[Information supplied Boundary: Start]

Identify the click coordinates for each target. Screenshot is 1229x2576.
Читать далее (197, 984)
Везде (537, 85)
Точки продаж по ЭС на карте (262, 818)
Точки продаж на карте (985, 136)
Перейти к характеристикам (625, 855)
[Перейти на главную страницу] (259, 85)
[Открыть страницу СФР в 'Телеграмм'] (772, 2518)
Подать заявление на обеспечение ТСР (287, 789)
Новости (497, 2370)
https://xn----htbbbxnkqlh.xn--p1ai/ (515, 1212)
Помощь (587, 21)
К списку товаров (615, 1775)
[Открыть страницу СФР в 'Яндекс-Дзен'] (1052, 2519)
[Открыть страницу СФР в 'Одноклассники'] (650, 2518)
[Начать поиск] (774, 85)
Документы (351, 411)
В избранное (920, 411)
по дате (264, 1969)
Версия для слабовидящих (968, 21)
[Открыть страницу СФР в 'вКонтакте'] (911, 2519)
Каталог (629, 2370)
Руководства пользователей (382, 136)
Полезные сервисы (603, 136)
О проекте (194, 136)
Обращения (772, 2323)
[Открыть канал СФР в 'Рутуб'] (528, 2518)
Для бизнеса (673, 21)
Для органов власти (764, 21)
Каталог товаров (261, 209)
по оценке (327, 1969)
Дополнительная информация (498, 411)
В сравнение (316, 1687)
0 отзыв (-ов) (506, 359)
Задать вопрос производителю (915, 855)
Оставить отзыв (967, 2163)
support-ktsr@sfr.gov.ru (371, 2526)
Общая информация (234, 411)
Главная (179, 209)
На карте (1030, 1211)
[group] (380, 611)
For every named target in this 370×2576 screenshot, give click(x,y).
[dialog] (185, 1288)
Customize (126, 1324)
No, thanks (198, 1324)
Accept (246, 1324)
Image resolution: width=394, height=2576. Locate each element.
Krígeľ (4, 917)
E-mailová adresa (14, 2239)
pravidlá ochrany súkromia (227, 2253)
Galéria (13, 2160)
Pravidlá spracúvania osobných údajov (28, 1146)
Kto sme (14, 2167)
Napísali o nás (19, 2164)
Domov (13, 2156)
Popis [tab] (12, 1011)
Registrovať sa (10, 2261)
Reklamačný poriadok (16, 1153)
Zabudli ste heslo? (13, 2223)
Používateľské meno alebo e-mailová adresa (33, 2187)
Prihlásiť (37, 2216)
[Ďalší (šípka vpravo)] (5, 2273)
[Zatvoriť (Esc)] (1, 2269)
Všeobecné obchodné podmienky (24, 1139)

[Information supplied Boundary: End]

Take the lines above from the one containing "Для бизнеса (673, 21)" to the one containing "Главная (179, 209)" and retype them exactly, both ends included, with nothing added.

Solution to the exercise ::
Для бизнеса (673, 21)
Для органов власти (764, 21)
Каталог товаров (261, 209)
по оценке (327, 1969)
Дополнительная информация (498, 411)
В сравнение (316, 1687)
0 отзыв (-ов) (506, 359)
Задать вопрос производителю (915, 855)
Оставить отзыв (967, 2163)
support-ktsr@sfr.gov.ru (371, 2526)
Общая информация (234, 411)
Главная (179, 209)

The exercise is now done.